The result: a $700 billion bailout for financial firms combined with $152 billion in unrelated tax breaks and broader tools for federal regulators to deal with the growing economic crisis. The Senate passed the bill with a strong, bipartisan tally of 74-25 Wednesday evening.
The vote in the House was closer, in part a reflection that lawmakers are less than five weeks away from federal elections and voters are increasingly focused on the economy. Supporters of the rescue plan in recent days made a concerted effort to draw a line between Wall Street’s woes and the concerns of everyday taxpayers.
“We must pass this legislation to stop the hemorrhaging,” Majority Whip James Clyburn (D., S.C.) said in a floor speech, calling the legislation not about Wall Street but about the grocery stores, community banks and other local businesses facing economic hardship.
“We’re in the midst of a recession. It’s going to be a rough ride, but it’s going to be a whole lot rougher ride if we don’t pass this bill today,” House Minority Leader John Boehner (R., Ohio) said on the House floor.

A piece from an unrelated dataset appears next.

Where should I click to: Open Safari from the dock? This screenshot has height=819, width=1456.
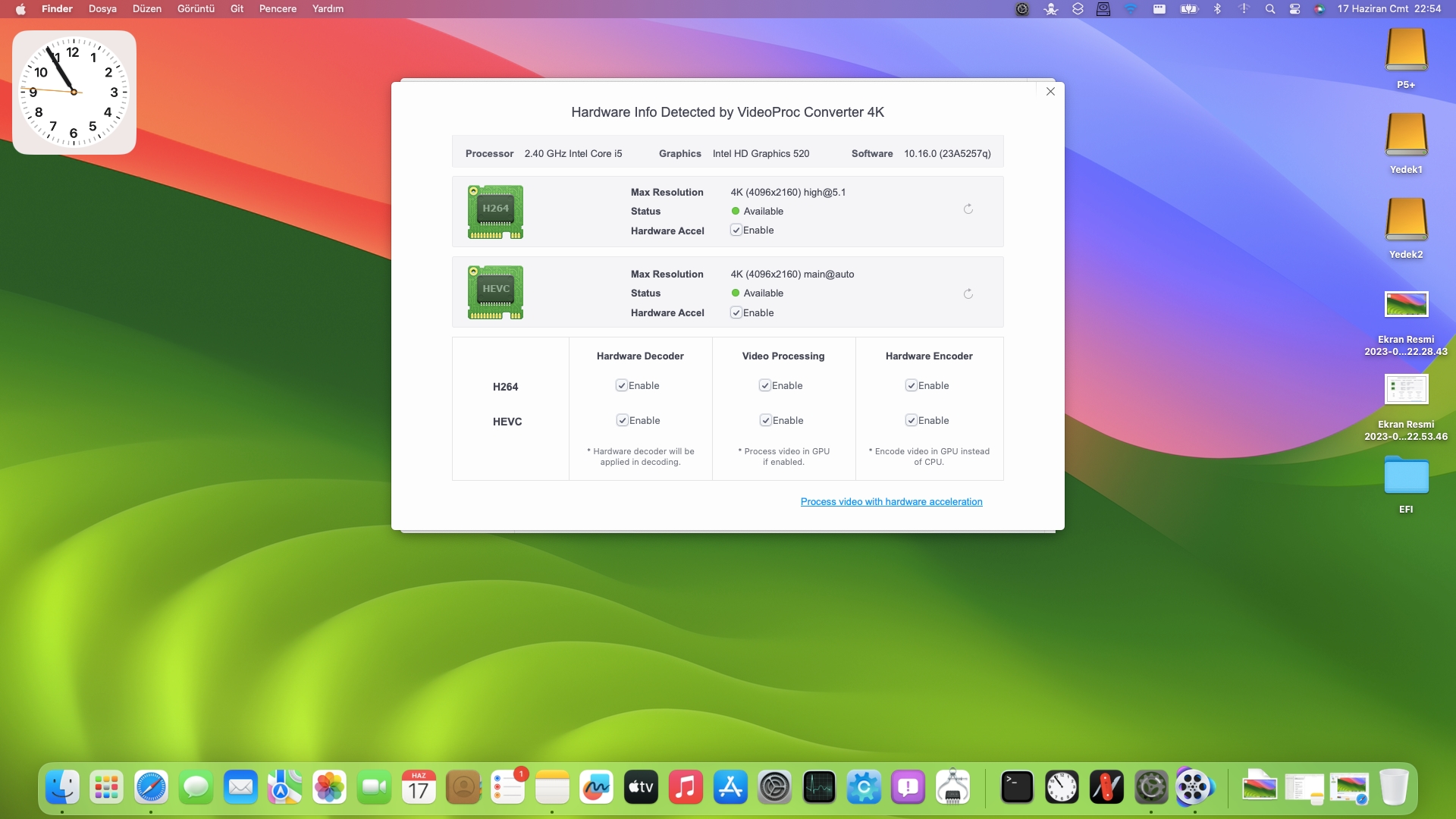coord(151,788)
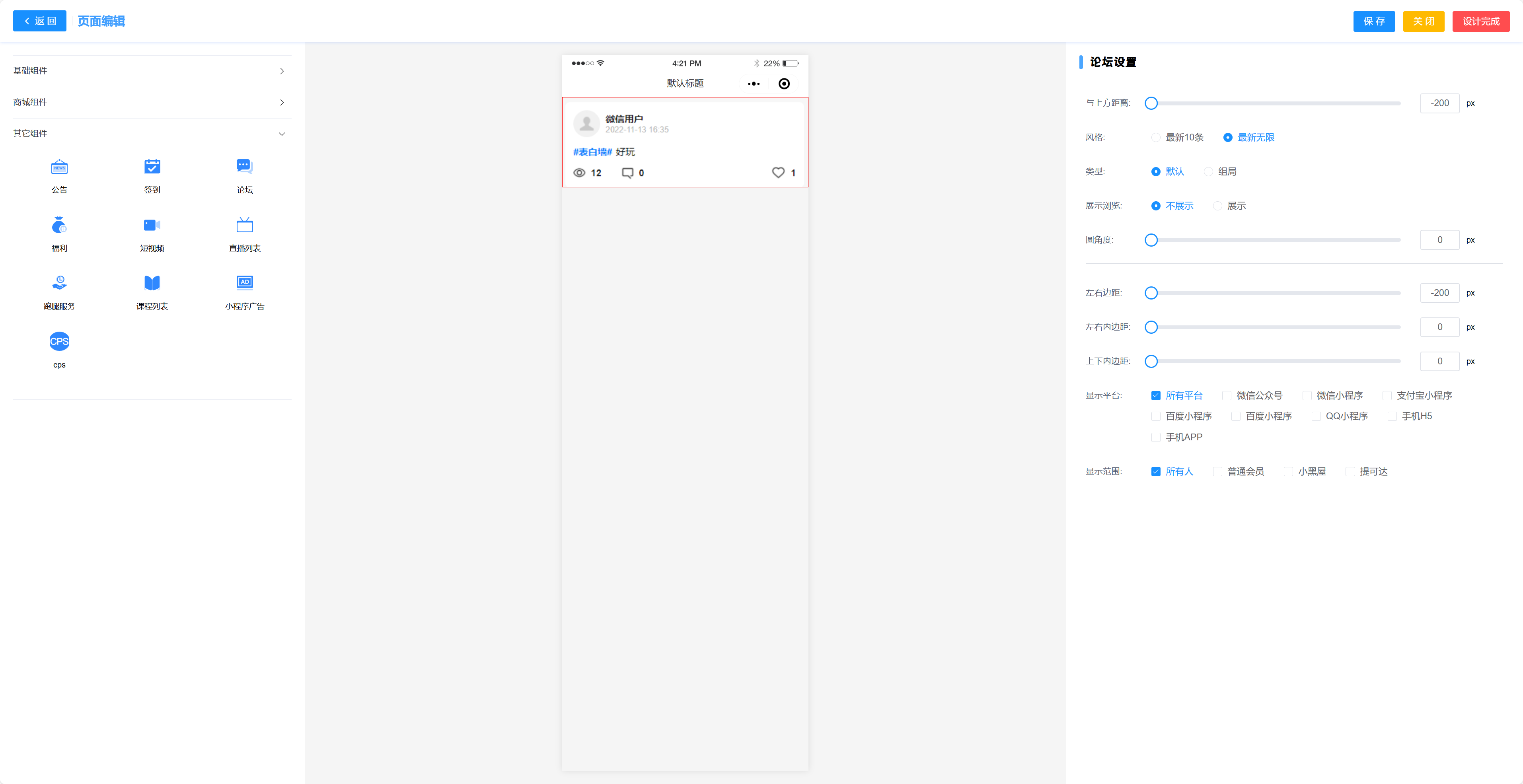The width and height of the screenshot is (1523, 784).
Task: Go back with the 返回 button
Action: click(x=40, y=21)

The credit crisis has continued to worsen since Monday’s vote. Since Treasury Secretary Henry Paulson and Federal Reserve Chairman Ben Bernanke asked Congress to create the loan purchase plan on Sept. 18., the banking system showed continued stress. Washington Mutual Inc. failed and its deposits were acquired by J.P. Morgan Chase & Co., while Wachovia Corp. agreed to be acquired by Wells Fargo & Co.
The latest evidence came in California, where Gov. Arnold Schwarzenegger warned Secretary Paulson the state might need an emergency federal loan of up to $7 billion within weeks. California is among several states frozen out of the bond market by the credit crunch and is running out of cash to fund day-to-day government operations.
Those concerns were enough for lawmakers such as Rep. John Lewis (D., Ga.), who said on the floor that he was switching his vote and favoring the bill. Lewis is a key member of the Congressional Black Caucus, which had expressed extreme discomfort with the bill earlier in the week.
He was joined by the likes of Rep. Hilda Solis (D., Calif.), who voted “no” on Monday on the rescue plan but said Friday she would support the bill “with a heavy heart.”
“I am now looking and supporting the rule [for floor debate] and the bill,” she said on the House floor. She said Congress needs to “restore trust” in the financial markets and cap executive compensation.
A number of lawmakers said phone calls from constituents over the last few days have shown a dramatic shift toward broader support of the rescue plan. Specifically, lawmakers cited Monday’s 778-point drop in the Dow Jones Industrial Average as having highlighted the risk to retirement accounts and other consumer investments if Congress failed to act.
“The costs of inaction are greater than the costs of this bill,” Rep. Zach Wamp, (R., Tenn.) said Friday in announcing he would switch his “no” vote to support the measure.
Still, not everyone was happy. Some conservative Democrats expressed concern that the tax breaks in the Senate-authored bill weren’t offset, while their GOP counterparts balked at the dramatic federal intervention in the private markets.
“How can we have capitalism on the way up and socialism on the way down?,” Rep. Jeb Hensarling (R., Texas) said during a floor speech in opposition to the legislation.
In the end, 172 Democrats and 91 Republicans voted for the legislation. On Monday, 140 Democrats and 65 Republicans voted in favor of the bill.
In addition to the rescue plan and tax provisions, other provisions include long-sought language compelling insurers to offer coverage for most mental illnesses at comparable rates to physical illnesses.